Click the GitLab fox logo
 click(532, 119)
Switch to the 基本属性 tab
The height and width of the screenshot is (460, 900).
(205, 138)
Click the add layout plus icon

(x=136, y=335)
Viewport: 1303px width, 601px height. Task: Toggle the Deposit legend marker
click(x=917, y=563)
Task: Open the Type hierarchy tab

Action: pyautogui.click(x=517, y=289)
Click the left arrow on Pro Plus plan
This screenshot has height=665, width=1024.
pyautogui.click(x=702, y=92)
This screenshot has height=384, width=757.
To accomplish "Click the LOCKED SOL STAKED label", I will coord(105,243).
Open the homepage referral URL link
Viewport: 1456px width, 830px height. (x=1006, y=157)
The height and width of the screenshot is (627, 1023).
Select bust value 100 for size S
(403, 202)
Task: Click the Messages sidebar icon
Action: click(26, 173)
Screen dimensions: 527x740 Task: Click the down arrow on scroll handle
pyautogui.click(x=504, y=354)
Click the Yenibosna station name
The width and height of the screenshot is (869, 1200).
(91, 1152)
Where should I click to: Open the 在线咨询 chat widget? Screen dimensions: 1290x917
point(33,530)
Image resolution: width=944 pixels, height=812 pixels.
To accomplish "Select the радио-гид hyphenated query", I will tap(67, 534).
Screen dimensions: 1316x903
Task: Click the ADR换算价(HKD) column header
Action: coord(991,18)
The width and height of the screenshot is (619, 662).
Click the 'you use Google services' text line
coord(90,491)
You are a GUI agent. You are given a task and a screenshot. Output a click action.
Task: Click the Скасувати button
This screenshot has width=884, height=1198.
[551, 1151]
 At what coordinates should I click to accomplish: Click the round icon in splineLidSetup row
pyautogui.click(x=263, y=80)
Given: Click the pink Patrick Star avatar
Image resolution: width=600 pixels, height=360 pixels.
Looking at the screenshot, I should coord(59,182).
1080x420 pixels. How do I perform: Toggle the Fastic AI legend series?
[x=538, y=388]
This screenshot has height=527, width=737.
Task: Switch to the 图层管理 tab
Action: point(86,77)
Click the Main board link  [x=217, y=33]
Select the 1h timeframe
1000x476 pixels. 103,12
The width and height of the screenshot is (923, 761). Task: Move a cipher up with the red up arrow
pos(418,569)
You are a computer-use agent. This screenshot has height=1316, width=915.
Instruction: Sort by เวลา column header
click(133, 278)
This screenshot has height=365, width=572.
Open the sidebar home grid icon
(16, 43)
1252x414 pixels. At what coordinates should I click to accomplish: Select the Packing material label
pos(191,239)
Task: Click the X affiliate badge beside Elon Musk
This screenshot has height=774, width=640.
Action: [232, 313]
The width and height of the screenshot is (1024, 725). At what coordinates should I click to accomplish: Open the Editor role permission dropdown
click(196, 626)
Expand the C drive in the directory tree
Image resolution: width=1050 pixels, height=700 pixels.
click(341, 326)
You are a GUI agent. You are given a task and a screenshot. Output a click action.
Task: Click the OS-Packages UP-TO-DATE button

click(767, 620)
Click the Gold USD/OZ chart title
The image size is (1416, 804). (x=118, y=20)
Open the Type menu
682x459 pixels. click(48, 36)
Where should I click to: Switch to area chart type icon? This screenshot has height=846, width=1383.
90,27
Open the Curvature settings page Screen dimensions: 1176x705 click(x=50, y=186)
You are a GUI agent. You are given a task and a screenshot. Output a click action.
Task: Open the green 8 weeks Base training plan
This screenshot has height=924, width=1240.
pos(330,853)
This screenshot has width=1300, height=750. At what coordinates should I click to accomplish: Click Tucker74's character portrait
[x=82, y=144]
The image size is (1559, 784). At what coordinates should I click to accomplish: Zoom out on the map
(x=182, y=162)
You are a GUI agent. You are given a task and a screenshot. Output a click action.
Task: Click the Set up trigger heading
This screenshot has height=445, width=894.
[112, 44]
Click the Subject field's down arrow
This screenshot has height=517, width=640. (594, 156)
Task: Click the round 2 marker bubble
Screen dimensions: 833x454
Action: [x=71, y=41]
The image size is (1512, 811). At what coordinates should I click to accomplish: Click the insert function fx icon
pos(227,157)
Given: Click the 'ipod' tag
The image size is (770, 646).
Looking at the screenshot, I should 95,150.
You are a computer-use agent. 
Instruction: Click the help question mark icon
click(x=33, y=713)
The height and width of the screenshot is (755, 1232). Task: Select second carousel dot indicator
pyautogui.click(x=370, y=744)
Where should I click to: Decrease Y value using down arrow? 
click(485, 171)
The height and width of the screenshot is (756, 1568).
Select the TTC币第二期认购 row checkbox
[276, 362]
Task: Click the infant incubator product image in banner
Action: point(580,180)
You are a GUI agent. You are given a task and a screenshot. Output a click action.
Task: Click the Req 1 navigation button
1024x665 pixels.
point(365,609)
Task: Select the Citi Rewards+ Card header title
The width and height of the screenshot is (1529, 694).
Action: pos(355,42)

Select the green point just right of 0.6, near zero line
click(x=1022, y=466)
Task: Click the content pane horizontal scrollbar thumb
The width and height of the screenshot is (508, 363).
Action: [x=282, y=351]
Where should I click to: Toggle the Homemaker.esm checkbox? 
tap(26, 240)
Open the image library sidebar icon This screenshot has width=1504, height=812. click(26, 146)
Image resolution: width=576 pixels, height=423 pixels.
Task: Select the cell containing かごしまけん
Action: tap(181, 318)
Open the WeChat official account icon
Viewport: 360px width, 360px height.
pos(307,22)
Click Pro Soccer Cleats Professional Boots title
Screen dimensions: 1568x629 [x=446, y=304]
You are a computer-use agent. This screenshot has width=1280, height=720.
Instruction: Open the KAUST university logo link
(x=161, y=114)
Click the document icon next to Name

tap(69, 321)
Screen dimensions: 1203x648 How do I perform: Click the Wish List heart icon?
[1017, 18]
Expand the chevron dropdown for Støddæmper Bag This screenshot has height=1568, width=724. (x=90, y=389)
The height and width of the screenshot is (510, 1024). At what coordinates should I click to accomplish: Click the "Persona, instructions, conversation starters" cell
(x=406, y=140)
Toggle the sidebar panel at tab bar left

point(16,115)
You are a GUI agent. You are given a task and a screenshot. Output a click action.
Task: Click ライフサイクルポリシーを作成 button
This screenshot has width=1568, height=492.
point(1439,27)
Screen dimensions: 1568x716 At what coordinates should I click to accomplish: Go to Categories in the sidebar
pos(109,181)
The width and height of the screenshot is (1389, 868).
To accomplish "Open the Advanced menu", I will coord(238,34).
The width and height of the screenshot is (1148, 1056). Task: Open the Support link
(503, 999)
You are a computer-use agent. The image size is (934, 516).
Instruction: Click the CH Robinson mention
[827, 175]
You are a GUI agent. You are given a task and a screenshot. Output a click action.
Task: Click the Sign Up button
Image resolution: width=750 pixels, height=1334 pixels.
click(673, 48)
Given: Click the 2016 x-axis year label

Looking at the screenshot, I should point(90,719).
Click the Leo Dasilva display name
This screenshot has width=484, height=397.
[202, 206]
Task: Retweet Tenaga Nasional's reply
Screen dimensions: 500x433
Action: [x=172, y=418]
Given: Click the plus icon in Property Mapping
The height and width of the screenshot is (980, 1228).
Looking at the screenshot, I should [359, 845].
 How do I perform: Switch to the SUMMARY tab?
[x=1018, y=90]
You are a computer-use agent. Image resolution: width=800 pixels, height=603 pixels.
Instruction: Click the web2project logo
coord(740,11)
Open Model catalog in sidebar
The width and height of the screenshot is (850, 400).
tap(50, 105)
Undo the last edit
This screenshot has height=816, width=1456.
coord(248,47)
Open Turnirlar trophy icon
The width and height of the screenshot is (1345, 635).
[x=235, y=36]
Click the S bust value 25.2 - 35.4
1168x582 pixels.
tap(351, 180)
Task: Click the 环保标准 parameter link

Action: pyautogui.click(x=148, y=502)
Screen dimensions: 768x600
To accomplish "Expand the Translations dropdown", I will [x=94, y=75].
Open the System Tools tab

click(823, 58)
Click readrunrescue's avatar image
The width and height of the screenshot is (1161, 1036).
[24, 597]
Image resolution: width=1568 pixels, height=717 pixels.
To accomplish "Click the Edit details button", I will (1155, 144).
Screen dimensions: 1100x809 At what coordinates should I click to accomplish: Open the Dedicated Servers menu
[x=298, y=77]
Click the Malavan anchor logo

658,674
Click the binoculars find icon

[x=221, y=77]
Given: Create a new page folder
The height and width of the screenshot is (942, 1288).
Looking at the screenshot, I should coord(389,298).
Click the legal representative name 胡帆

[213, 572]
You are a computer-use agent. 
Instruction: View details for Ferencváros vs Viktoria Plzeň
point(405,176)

**PROMPT:** Repeat, word for word, the lines from the start of the records to the line that contains "Task: Click the Скасувати button", both of them included, and no others.

**FINAL ANSWER:**
Click the GitLab fox logo
 click(532, 119)
Switch to the 基本属性 tab
The height and width of the screenshot is (460, 900).
(205, 138)
Click the add layout plus icon

(x=136, y=335)
Viewport: 1303px width, 601px height. Task: Toggle the Deposit legend marker
click(x=917, y=563)
Task: Open the Type hierarchy tab

Action: pyautogui.click(x=517, y=289)
Click the left arrow on Pro Plus plan
This screenshot has height=665, width=1024.
pyautogui.click(x=702, y=92)
This screenshot has height=384, width=757.
To accomplish "Click the LOCKED SOL STAKED label", I will coord(105,243).
Open the homepage referral URL link
Viewport: 1456px width, 830px height. (x=1006, y=157)
The height and width of the screenshot is (627, 1023).
Select bust value 100 for size S
(403, 202)
Task: Click the Messages sidebar icon
Action: click(26, 173)
Screen dimensions: 527x740 Task: Click the down arrow on scroll handle
pyautogui.click(x=504, y=354)
Click the Yenibosna station name
The width and height of the screenshot is (869, 1200).
(91, 1152)
Where should I click to: Open the 在线咨询 chat widget? Screen dimensions: 1290x917
point(33,530)
Image resolution: width=944 pixels, height=812 pixels.
To accomplish "Select the радио-гид hyphenated query", I will tap(67, 534).
Screen dimensions: 1316x903
Task: Click the ADR换算价(HKD) column header
Action: coord(991,18)
The width and height of the screenshot is (619, 662).
Click the 'you use Google services' text line
coord(90,491)
You are a GUI agent. You are given a task and a screenshot. Output a click action.
Task: Click the Скасувати button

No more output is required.